Mass E, Brin I, Belostoky L, Maayan C, Gadoth N
Department of Pediatric Dentistry, The Maurice and Gabriela Goldschleger School of Dental Medicine, Tel Aviv University, Israel.
Cleft Palate Craniofac J. 1998 Mar;35(2):120-6. doi: 10.1597/1545-1569_1998_035_0120_aceocm_2.3.co_2.
The purpose of this study was to delineate the craniofacial and dentoalveolar morphology of patients with familial dysautonomia (FD) in order to contribute to the understanding of the association between progressive sensory and autonomic neuropathy and the characteristic appearance of the dysautonomic face.
The study group comprised 32 patients with FD (15 females and 17 males; mean age 10.8 years, SD 3.5 years, range 5.8-19.8 years).
Lateral cephalograms from each patient were traced twice. The means of the two measurements were compared with homologous cephalometric normal values of ethnic-specific and classical norms from the literature.

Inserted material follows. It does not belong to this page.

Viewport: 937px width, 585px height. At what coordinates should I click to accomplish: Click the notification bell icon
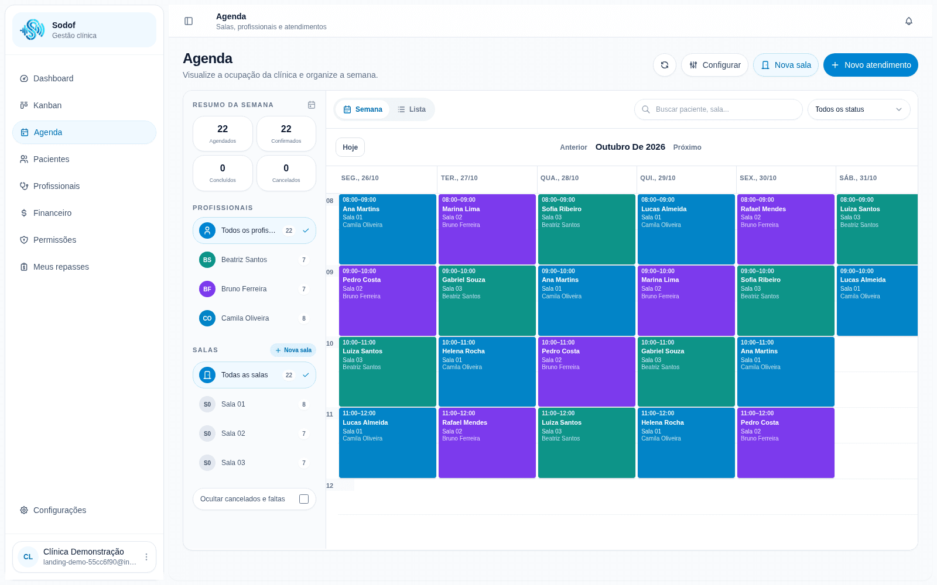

In some parameters, the craniofacial morphology of the FD group was significantly different from the classical norms. There was a pronounced retrognathism in the mandible and a steep mandibular plane angle. The skeletal features of FD patients more closely resembled those of their ethnic group, although they were more retrognathic, and the mandibular growth axis was more horizontal. The incisors of these patients were more retropositioned and retroclined than were those of their healthy counterparts.
The results suggest an insufficiency of the expected dentoalveolar compensatory mechanism that usually helps to bridge skeletal discrepancies. It is postulated that the neuropathy is probably the important factor in the lack of this compensatory mechanism.
本研究旨在描绘家族性自主神经功能异常(FD)患者的颅面和牙槽形态,以促进对进行性感觉和自主神经病变与自主神经功能异常面容特征性表现之间关联的理解。
研究组包括32例FD患者(15名女性和17名男性;平均年龄10.8岁,标准差3.5岁,范围5.8 - 19.8岁)。
对每位患者的头颅侧位片进行两次描记。将两次测量的均值与文献中特定种族和经典标准的同源头影测量正常值进行比较。
在某些参数方面,FD组的颅面形态与经典标准有显著差异。下颌存在明显的后缩,下颌平面角陡峭。FD患者的骨骼特征与其种族群体更为相似,尽管他们的后缩更明显,且下颌生长轴更水平。这些患者的切牙比健康对照者的切牙更向后移位和倾斜。
结果提示通常有助于弥补骨骼差异的预期牙槽代偿机制不足。据推测,神经病变可能是缺乏这种代偿机制的重要因素。